The wrong answer — the one most early agent stacks ship with — is that agents run as a service account. Every tool call is authorized as the agent, the agent has the union of all permissions any user might need, and the audit trail records "agent did the thing" with no link back to a human principal. This is the service-account footgun: it works until your first cross-tenant data leak, at which point the lack of principal binding turns a single bug into a fleet incident.

The right answer is dual-identity propagation. The capability token carries both principal (user U) and actor (agent A). Every downstream tool call propagates both. The PDP at the tool boundary makes its decision against both: the agent must be allowed to call the tool, and the principal must be allowed to access the resource the call touches. If the agent spawns a sub-agent B, the chain continues — the token sent to B records U as principal, A as the immediate actor delegating, and B as the new actor for the next hop. SentinelAgent and the OAuth Transaction Tokens draft are converging on this shape because no other shape supports the question "whose authorization chain led to this action?" after the fact.

For practical engineering, this means three things. Agent runtimes need to mint and forward tokens, not API keys. Tool servers need to read both fields and pass them to the PDP. Policy authors need to write policies that reference both — principal.tenant == resource.tenant && actor in agent_class.support rather than just agent_class.support. None of this is conceptually hard; all of it is architecturally invasive enough that retrofitting it onto a shipped agent stack is a quarter of work.

What This Looks Like in a Diagram

The settled architecture is starting to look like this. A user-initiated request enters the agent runtime carrying a session token. The runtime exchanges that token for a task-scoped capability token at the authorization server. The agent loop runs; before each tool call, the runtime calls the PDP (OPA, Cedar, or equivalent) with the principal, actor, tool, and arguments. The PDP returns allow/deny plus a reason; allow proceeds, deny short-circuits with a structured policy-refusal event in the log. The tool call carries the capability token to the downstream service, which has its own PEP that calls its own PDP — defense in depth, because a compromised agent runtime should not be able to spoof its own authorization. Decision logs from every PDP stream into the SIEM. The capability token expires when the task ends.

Nothing about that diagram is novel for service-to-service authorization. What is novel is treating the agent the same way: as an untrusted client whose actions are authorized by a policy engine, not whose intentions are constrained by a system prompt.

The Audit Conversation You Are Eventually Having

The forcing function for adopting this architecture is rarely the engineering team. It is the audit conversation. A regulator, an enterprise customer's procurement security review, or an internal compliance lead asks: "Can you prove that your AI agent, when handling a Tier-2 customer's request on March 14th, did not access data outside that customer's tenant?" If the answer involves reading model logs, summarizing prompts, and gesturing at the YAML manifest, it is not an answer.

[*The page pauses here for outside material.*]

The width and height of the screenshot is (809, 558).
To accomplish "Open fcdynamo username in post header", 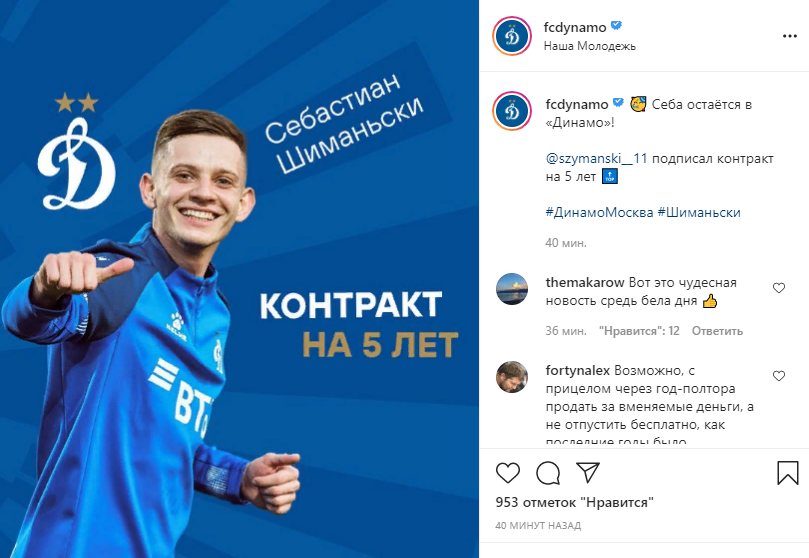I will pos(574,27).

The answer that lands is "here is the policy decision log for every tool call in that session, signed and tamper-evident, showing the policy version evaluated, the inputs, and the deny-or-allow decision." That answer requires a PDP in the loop and structured decision logs streaming to your audit pipeline.

The teams that get this right earlier pay a real engineering cost: a policy engine to operate, a token-exchange flow to maintain, a logging pipeline to plumb, and the gap between "policy as YAML" and "policy as Rego or Cedar" to cross. The teams that get it right later pay it as an emergency project after a regulator's letter, with a deadline and the wrong vendor and the wrong design. The shape of the right architecture is no longer in doubt; the only question is when each agent stack catches up to it.

The model is not your authorization layer. Your authorization layer can be your authorization layer. Wire it in.